Thursday, April 03, 2025

2 brothers get life in prison for strangling, setting fire to 14-year-old girl in Irvine

Two brothers pleaded guilty and were immediately given life terms on Tuesday, April 1 for strangling, dumping and setting fire to a 14-year-old girl in Irvine in 2009.

Zenaido Valdivia-Guzman, 39, pleaded guilty to first-degree murder, and Gabino Valdivia-Guzman, 56, pleaded guilty to second-degree murder, according to court records.

As part of the plea deal, sentencing enhancements for special circumstances kidnapping were dismissed.

Zenaido Valdivia-Guzman was sentenced to 25 years to life and Gabino Valdivia-Guzman was sentenced to 15 years to life

The two were convicted of killing 14-year-old Marcia Shirree Thomas, who had been reported missing out of Reno, Nevada, at the time she was killed on Sept. 5, 2009.

For years and through their initial trials, the victim was not identified. But in July of last year, authorities were able to identify her through DNA records.

Gabino Valdivia-Guzman’s last trial ended with a mistrial when jurors deadlocked 11-1 for guilt.
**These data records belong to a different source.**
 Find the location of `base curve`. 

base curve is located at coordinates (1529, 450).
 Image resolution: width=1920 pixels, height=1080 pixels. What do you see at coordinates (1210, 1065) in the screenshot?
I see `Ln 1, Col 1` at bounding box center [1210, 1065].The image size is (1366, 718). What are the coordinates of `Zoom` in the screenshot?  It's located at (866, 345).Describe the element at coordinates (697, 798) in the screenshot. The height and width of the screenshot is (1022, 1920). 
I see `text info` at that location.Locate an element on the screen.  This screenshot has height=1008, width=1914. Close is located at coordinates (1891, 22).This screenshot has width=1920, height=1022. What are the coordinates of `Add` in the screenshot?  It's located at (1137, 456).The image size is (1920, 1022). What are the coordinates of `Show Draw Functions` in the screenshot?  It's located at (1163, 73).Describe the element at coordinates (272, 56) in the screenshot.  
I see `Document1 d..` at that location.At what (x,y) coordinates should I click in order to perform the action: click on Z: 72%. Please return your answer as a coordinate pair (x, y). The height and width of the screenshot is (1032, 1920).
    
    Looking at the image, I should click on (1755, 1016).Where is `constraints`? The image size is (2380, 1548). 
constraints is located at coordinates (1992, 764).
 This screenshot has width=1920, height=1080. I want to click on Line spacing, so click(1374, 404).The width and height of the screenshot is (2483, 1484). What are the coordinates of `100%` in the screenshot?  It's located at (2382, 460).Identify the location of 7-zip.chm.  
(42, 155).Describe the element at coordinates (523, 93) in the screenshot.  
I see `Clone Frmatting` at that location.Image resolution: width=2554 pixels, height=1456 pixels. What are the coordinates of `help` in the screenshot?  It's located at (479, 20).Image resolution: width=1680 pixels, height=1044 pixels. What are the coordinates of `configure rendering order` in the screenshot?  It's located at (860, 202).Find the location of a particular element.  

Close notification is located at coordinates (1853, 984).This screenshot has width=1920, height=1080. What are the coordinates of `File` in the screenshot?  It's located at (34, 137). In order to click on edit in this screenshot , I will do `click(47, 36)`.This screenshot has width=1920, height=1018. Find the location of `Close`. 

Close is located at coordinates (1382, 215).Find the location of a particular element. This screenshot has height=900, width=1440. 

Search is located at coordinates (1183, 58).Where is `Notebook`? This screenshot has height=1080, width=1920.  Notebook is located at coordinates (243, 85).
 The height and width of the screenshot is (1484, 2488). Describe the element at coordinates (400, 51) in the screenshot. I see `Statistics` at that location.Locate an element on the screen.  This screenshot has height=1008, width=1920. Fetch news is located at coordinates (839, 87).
His brother was sentenced in April 2023 to life in prison without the possibility of parole, but the conviction was overturned on appeal on a claim a prospective Latino juror was improperly excluded by a prosecutor.

Zenaido Valdivia-Guzman was previously tried in 2016, but that ended in a mistrial when jurors deadlocked 11-1 in favor of guilty for first-degree murder.

Zenaido Valdivia-Guzman killed the victim while his brother helped dispose of the body, according to prosecutors.

The body was found in the parking lot of a business at 1851 Kettering in Irvine, where an employee heading into work spotted it, according to former Senior Deputy District Attorney Robert Goodkin, who is now an Orange County Superior Court judge.

The victim did not have any personal effects on her, but she appeared to be in her 20s and was about 6 feet tall and weighed 150 pounds.

According to a trial brief filed in Gabino Valdivia-Guzman’s case, Senior Deputy District Attorney Harris Siddiq said investigators suspected the victim was in her early 20s.

The case went unsolved for 14 months until genetic material collected from the victim’s left hand matched the DNA of Zenaido Valdivia-Guzman, who had provided a genetic sample to resolve a misdemeanor domestic violence case in which he choked his girlfriend and threw her 9-year-old son against a wall when he tried to intervene, Goodkin wrote in court papers.

Irvine police placed the brothers under surveillance and arrested them following a traffic stop in November 2010, Goodkin said.

Zenaido Valdivia-Guzman initially told police he knew nothing about a murder and then said he was too drunk at the time of the incident to remember, Goodkin said.

When confronted with evidence, he “admitted certain things,” Goodkin said in his opening statement of the trial.

The two brothers picked up the victim in a high-prostitution area of Santa Ana at First Street and Harbor Boulevard the night of Sept. 4, 2009, Goodkin said.

“The evidence will show you (the defendant) was hiding in the back of the van and she doesn’t see him,” Goodkin said during one of the trials.

When the victim notices Zenaido Valdivia-Guzman in the back of the van, while the defendant’s brother was driving, she, “starts screaming, ‘Let me out of this van,”‘ Goodkin said. “She doesn’t want to be in a van with two guys. That wasn’t part of the deal.”

The defendant pulled her into the back of the van as she shouted for help, Goodkin said. As she fought back, the defendant “hits her in the face and hits her hard,” Goodkin said, adding, “he hits her till she’s quiet.”

The defendant admitted that he “squeezed a little bit” around her neck, but evidence shows the victim was strangled, Goodkin said.

“She didn’t die from blunt force trauma to the face,” the prosecutor said.

The brothers drove around for about 90 minutes before settling on a secluded place in an industrial area of Irvine to dump the body, Goodkin said. The two brothers, who were in the auto detailing business, had gasoline in the van that Gabino Valdivia-Guzman allegedly used to help ignite the body, the prosecutor said.

“There was no soot in her lungs,” indicating that the victim was already dead when she was set afire, Goodkin said.

Zenaido Valdivia-Guzman also wrote a letter of apology to the family, which is a common tactic by police to solicit a confession.